El segundo can que usó de la palabra era gordo y luciente:

—Yo, señores —dijo—, creo que eso de la libertad es una monserga. Los hombres han escrito muchos libros sabios, pero nada como este refrán en que se compendia toda la sabiduría del mundo: ¿Quieres que te siga el can? Dale pan. A mí me dan pan en abundancia, y yo sigo a quien me lo da. Me dan, dicha sea la verdad, algo más que pan. Tengo lodo lo que puede apetecer un can. Disfruto de los más exquisitos manjares. Yo vivo en Madrid: mi amo es un hombre rico. Me adora mi ama y me bailan el agua los chicos de la casa. Se dirá que no tengo libertad, que no puedo salir a la calle cuando quiero, que no puedo correr y retozar con otros canes. A mí, ¿qué me importa? Yo no sé lo que es eso que se llama libertad. Como bien, me hacen fiestas, me sacan en coche. ¿Qué más puedo pedir? A mí, todo el que no va bien vestido me parece francamente despreciable. Ladro furiosamente a todos los que se acercan a mí vistiendo traspilladamente. Yo no tengo más criterio de moralidad que el traje. Un hombre que va mal vestido no puede tener buenas intenciones. En su consecuencia, yo le ladro, y si insiste mucho en acercarse, yo le muerdo. Dos o tres mordiscos he dado en toda mi vida y no me ha pasado nunca nada. Estoy satisfecho porque creo que he cumplido con mi deber: el deber que tiene todo perro decente de ladrar a las personas sucias y miserables.

Señores: estoy en este pueblo porque mi amo ha venido a pasar unos días en una finca suya.
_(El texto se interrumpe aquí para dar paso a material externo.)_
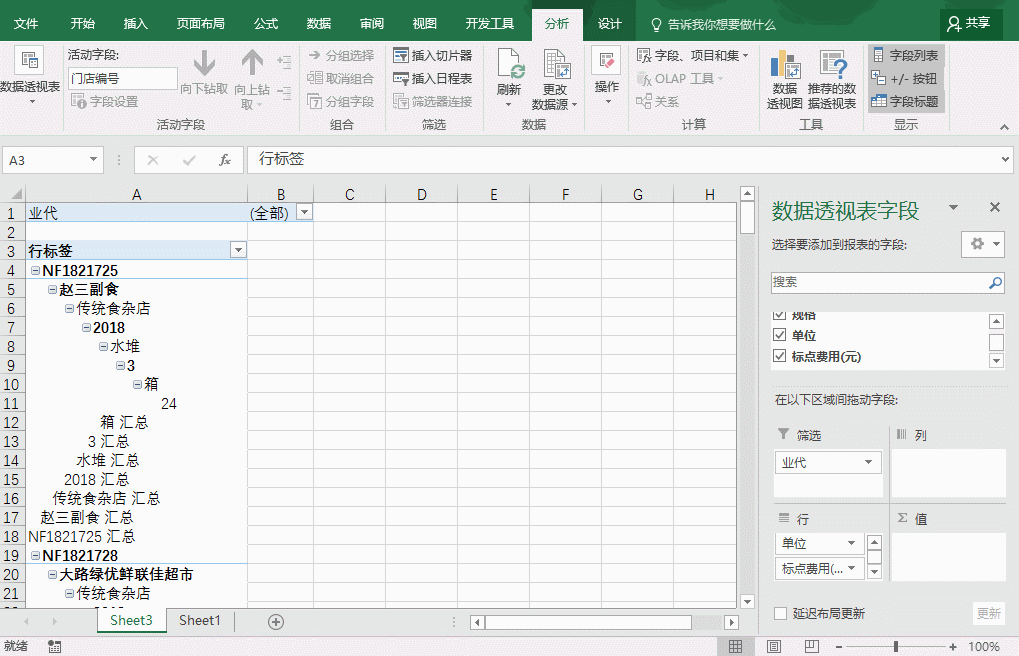This screenshot has height=656, width=1019.
Task: Open the 行标签 filter dropdown
Action: (x=237, y=251)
Dentro de poco regresaremos a Madrid y allí me tienen ustedes a su disposición.

El tercer can que habló se expresó de esta manera:

—Que cada cual lleve y pondere la suerte de vida que más le plazca. Mi vida es de lo más monótona y uniforme que darse puede, y, sin embargo, a mí me gusta esta vida. Yo soy un can de unos terrazgueros o labrantines. Mi misión se reduce a ir con ellos a los bancales, a recostarme al lado del hato y a guardarlo mientras mis amos labran. No hago otra cosa. Me paso el día tumbado. Soy un can del campo. Puedo deciros que no hay nada como tomar el sol en invierno en plena campiña, o como dormitar en verano a la sombra de un árbol. Para mí es el cielo azul: para mí las montañas azules: para mí los aromas de los henos, de los habares, de las plantas montaraces; para mi el aire fino y sano: para mi las aguas delgadas y cristalinas. Yo soy un poco escéptico y no creo en las pompas mundanas. No doy el campo y sus placeres por nada. Mi vida discurre sin sobresaltos ni congojas. De noche, guardo el gallinero del cortijo. Los lobos han desaparecido hace mucho tiempo: sólo he de habérmelas de tarde en tarde con alguna vulpeja o con algún búho. Y ¿creéis que yo tengo miedo a tales alimañas?

Señores: os repito que no hay nada como la paz, el silencio y la sanidad del campo.

Deliberaron brevemente los tres canes. Al cabo se separaron sin haberse puesto de acuerdo. Cada can es un mundo. Se ha dicho esto de los hombres. Con más razón se puede decir de los canes.